═══ Material for this exercise ═══

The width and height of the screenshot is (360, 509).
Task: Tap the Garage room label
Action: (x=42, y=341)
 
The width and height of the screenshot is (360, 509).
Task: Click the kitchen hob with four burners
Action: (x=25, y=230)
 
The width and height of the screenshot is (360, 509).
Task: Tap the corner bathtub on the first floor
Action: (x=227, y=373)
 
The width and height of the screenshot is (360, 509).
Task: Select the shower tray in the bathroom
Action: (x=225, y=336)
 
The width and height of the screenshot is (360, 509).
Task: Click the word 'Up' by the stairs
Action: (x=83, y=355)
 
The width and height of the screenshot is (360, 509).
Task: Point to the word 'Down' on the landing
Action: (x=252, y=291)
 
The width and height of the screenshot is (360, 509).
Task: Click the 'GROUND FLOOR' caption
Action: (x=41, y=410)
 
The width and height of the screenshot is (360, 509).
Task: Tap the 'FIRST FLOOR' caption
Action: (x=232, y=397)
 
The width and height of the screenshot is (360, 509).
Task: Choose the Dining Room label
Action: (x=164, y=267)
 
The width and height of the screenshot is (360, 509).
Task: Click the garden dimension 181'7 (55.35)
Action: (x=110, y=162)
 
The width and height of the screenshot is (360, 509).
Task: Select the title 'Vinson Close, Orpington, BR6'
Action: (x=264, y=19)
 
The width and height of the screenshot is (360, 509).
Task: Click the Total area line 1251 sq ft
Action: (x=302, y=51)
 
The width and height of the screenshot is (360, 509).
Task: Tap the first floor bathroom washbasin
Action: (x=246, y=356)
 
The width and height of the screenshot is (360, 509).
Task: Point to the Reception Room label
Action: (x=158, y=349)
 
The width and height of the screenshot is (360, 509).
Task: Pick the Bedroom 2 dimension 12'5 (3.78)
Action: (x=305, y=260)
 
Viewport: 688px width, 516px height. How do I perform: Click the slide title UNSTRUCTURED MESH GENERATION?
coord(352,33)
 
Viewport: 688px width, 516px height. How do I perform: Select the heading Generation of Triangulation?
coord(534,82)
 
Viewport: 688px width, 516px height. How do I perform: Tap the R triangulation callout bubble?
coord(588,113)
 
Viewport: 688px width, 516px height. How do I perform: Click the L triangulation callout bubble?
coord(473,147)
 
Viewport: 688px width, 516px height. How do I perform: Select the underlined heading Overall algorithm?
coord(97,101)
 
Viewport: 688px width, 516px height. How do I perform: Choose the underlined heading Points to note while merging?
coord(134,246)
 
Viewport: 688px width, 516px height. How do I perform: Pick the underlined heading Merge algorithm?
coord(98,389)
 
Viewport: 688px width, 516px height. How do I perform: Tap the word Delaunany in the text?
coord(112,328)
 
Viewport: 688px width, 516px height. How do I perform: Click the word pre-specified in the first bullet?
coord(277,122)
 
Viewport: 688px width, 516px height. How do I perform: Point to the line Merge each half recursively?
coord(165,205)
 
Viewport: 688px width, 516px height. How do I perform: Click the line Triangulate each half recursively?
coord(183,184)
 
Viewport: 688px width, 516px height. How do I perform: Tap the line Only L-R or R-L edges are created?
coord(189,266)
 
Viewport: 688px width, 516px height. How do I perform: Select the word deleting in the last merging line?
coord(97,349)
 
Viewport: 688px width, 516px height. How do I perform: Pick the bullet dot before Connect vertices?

═══

» Job: Rename "callout bubble" to "speech bubble" throughout the entries above, and give them again with nothing else changed.

» Result of this exercise:
The width and height of the screenshot is (360, 509).
Task: Tap the Garage room label
Action: (x=42, y=341)
 
The width and height of the screenshot is (360, 509).
Task: Click the kitchen hob with four burners
Action: (x=25, y=230)
 
The width and height of the screenshot is (360, 509).
Task: Tap the corner bathtub on the first floor
Action: (x=227, y=373)
 
The width and height of the screenshot is (360, 509).
Task: Select the shower tray in the bathroom
Action: (x=225, y=336)
 
The width and height of the screenshot is (360, 509).
Task: Click the word 'Up' by the stairs
Action: (x=83, y=355)
 
The width and height of the screenshot is (360, 509).
Task: Point to the word 'Down' on the landing
Action: (x=252, y=291)
 
The width and height of the screenshot is (360, 509).
Task: Click the 'GROUND FLOOR' caption
Action: (x=41, y=410)
 
The width and height of the screenshot is (360, 509).
Task: Tap the 'FIRST FLOOR' caption
Action: (x=232, y=397)
 
The width and height of the screenshot is (360, 509).
Task: Choose the Dining Room label
Action: (x=164, y=267)
 
The width and height of the screenshot is (360, 509).
Task: Click the garden dimension 181'7 (55.35)
Action: (x=110, y=162)
 
The width and height of the screenshot is (360, 509).
Task: Select the title 'Vinson Close, Orpington, BR6'
Action: (x=264, y=19)
 
The width and height of the screenshot is (360, 509).
Task: Click the Total area line 1251 sq ft
Action: (x=302, y=51)
 
The width and height of the screenshot is (360, 509).
Task: Tap the first floor bathroom washbasin
Action: (x=246, y=356)
 
The width and height of the screenshot is (360, 509).
Task: Point to the Reception Room label
Action: (x=158, y=349)
 
The width and height of the screenshot is (360, 509).
Task: Pick the Bedroom 2 dimension 12'5 (3.78)
Action: (x=305, y=260)
 
Viewport: 688px width, 516px height. How do I perform: Click the slide title UNSTRUCTURED MESH GENERATION?
coord(352,33)
 
Viewport: 688px width, 516px height. How do I perform: Select the heading Generation of Triangulation?
coord(534,82)
 
Viewport: 688px width, 516px height. How do I perform: Tap the R triangulation speech bubble?
coord(588,113)
 
Viewport: 688px width, 516px height. How do I perform: Click the L triangulation speech bubble?
coord(473,147)
 
Viewport: 688px width, 516px height. How do I perform: Select the underlined heading Overall algorithm?
coord(97,101)
 
Viewport: 688px width, 516px height. How do I perform: Choose the underlined heading Points to note while merging?
coord(134,246)
 
Viewport: 688px width, 516px height. How do I perform: Pick the underlined heading Merge algorithm?
coord(98,389)
 
Viewport: 688px width, 516px height. How do I perform: Tap the word Delaunany in the text?
coord(112,328)
 
Viewport: 688px width, 516px height. How do I perform: Click the word pre-specified in the first bullet?
coord(277,122)
 
Viewport: 688px width, 516px height. How do I perform: Point to the line Merge each half recursively?
coord(165,205)
 
Viewport: 688px width, 516px height. How do I perform: Click the line Triangulate each half recursively?
coord(183,184)
 
Viewport: 688px width, 516px height. How do I perform: Tap the line Only L-R or R-L edges are created?
coord(189,266)
 
Viewport: 688px width, 516px height. How do I perform: Select the word deleting in the last merging line?
coord(97,349)
 
Viewport: 688px width, 516px height. How do I perform: Pick the bullet dot before Connect vertices?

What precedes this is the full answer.